- DIRECTIONS FOR THIS TASK -
Return exactly the lines from the "The width and height of the screenshot is (637, 449)." line through the last line of the entries below. Include no pictures.

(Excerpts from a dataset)
%%

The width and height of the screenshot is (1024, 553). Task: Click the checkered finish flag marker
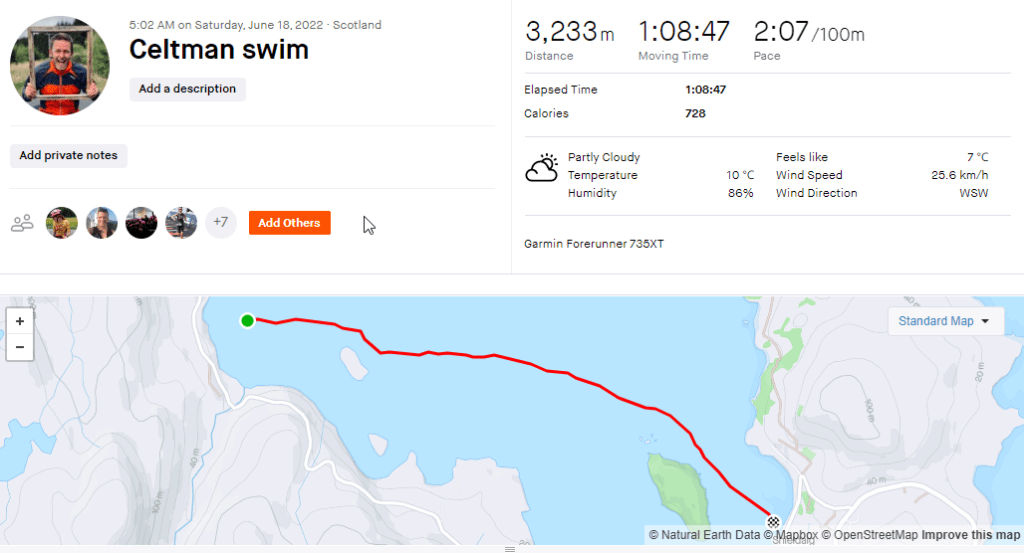click(x=773, y=521)
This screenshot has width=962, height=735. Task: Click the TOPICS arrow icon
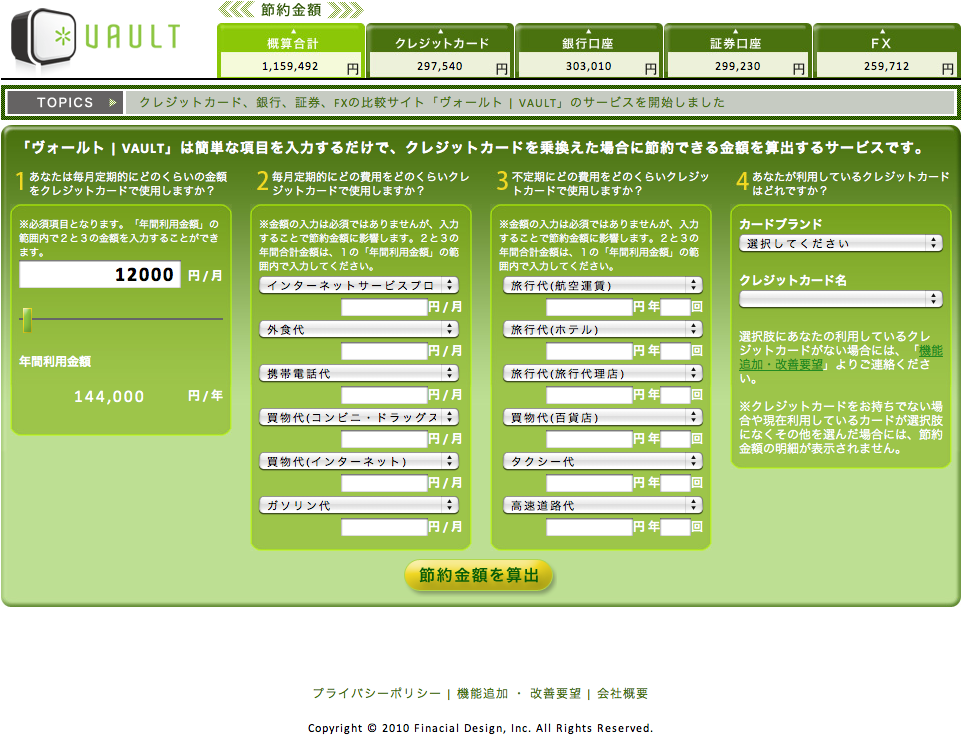point(113,103)
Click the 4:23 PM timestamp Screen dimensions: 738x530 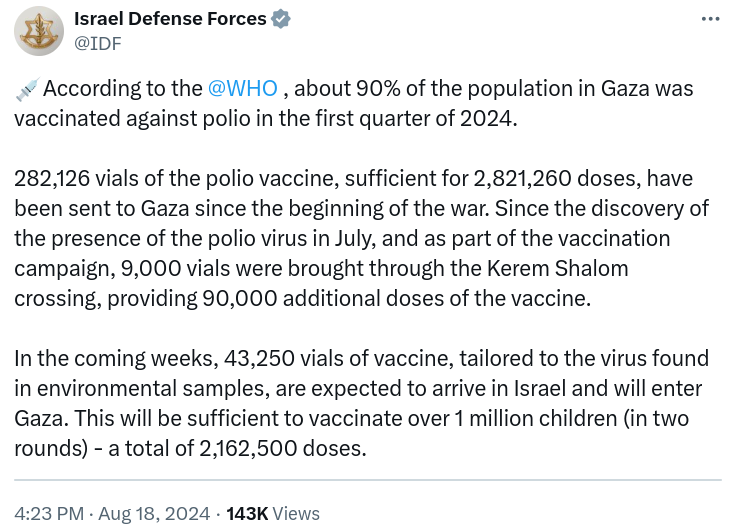point(49,514)
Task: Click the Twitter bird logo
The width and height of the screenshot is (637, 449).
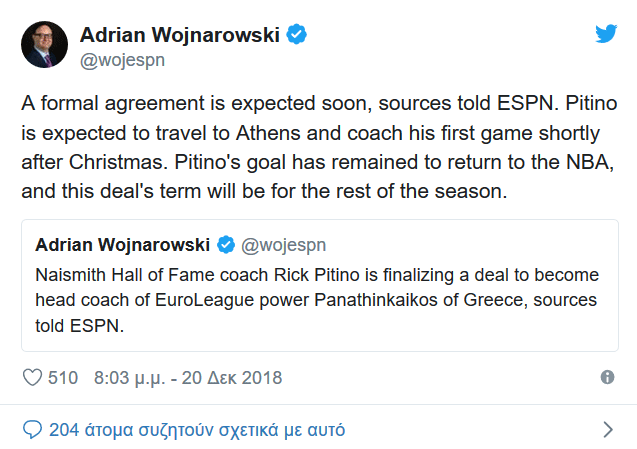Action: pyautogui.click(x=606, y=34)
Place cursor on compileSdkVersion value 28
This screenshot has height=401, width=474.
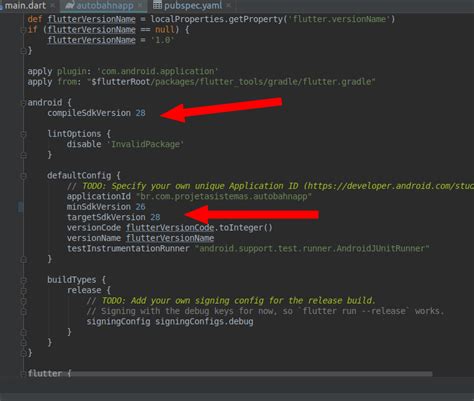point(140,113)
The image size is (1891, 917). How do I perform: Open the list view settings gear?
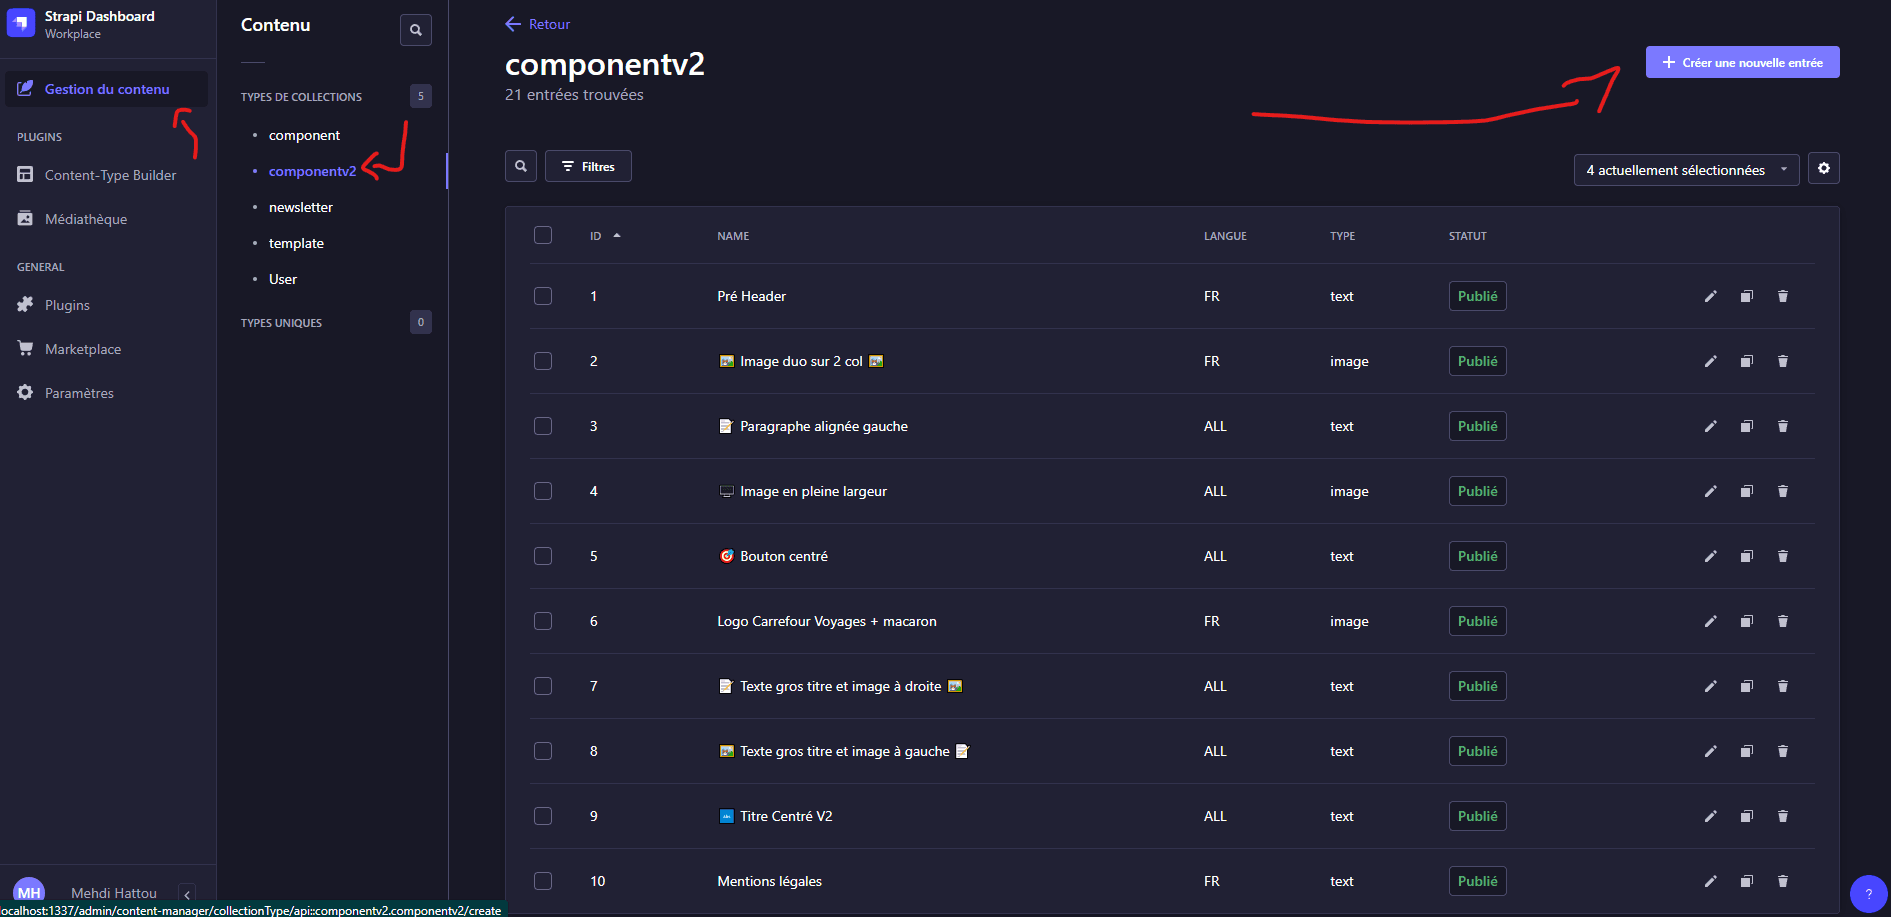point(1823,169)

%%

- WORKED SOLUTION -
The width and height of the screenshot is (637, 449).
Action: pyautogui.click(x=606, y=34)
Place cursor on compileSdkVersion value 28
This screenshot has height=401, width=474.
point(140,113)
The image size is (1891, 917). How do I perform: Open the list view settings gear?
point(1823,169)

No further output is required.